Mennonites are pacifists. They do not serve in the military. Which is why my ancestors on both sides were hounded out of Germany, first to Russia, then to the United States. 

 

The beard without the moustache is a deliberate social protest, a signifier that pacifism extends to the eschewing of the military “look.” 

 

Also a bit bizarre in the case of Kegsbreath is that his pastor-hero Doug Wilson has a big beard, which he uses as a signifier of his great masculinity (as well as a place to store the odors of his two other man-extenders, whiskey and cigars.) 

 

This is why I think Kegsbreath is really doing the “no dirty hippies in the military” thing. 

 

There is an interesting post-script to this in my own life. 

 

I’m a short guy. I used to be pretty skinny (sigh), and when I was a young man, I looked really young. (For a couple decades, I kept getting asked if I was old enough to be a lawyer.) I intentionally kept my first drivers license just for the photo.

 

This came to a head when I was 20. I was already in law school, and played my violin in a band with some middle-aged female friends, who did the church circuit locally. (They were quite good - tight vocals, original songs) 

 

After one gig, a little old lady came up and asked me if I was age 12. 

 

[Insert existential scream]

 

No, I explained, I was 20. 

 

And then I went home and started to grow my beard out. 

 

I have explained elsewhere that the law school I “attended”** was affiliated with Gothard’s cult. I was actually in the inaugural class, which was…interesting.

 

**Attended: that might be a strong word for “went to three conferences and my graduation but was otherwise mostly on my own.”

 

Gothard himself showed up for our graduation, and gave a commencement address that was the most narcissistic blither I had ever heard up to that time.***

 

***Trump is even better than Gothard at making everything about himself and rattling on endlessly in his narcissism. 

 

It was literally all about himself, and how he expected us all to use our degree to help him build his organization.
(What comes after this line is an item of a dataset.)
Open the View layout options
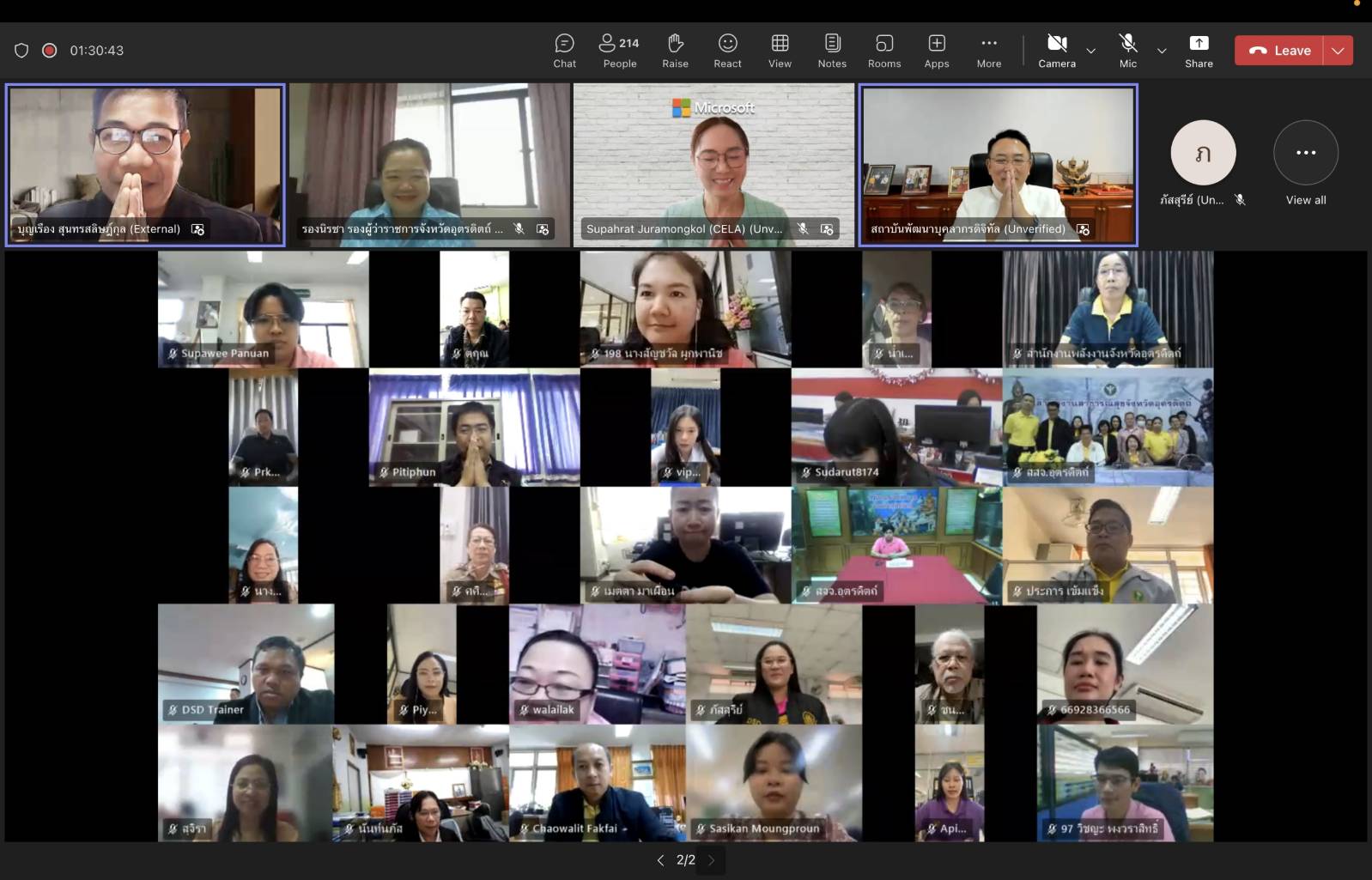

Even my parents, who wouldn’t leave the cult for a few years, commented on how terrible it was. 

 

It wasn’t until many years later that I heard from a friend who worked in the organization at the time (and like me despises Gothard and everything he taught), that my beard was a great irritation to Gothard, and that he complained about it for weeks afterward. 

 

I feel quite proud of that. My one visible source of rebellion against the cult got in the craw of the cult leader. 

 

So anyway, those are my thoughts on Kegsbreath, Gothard, and facial hair.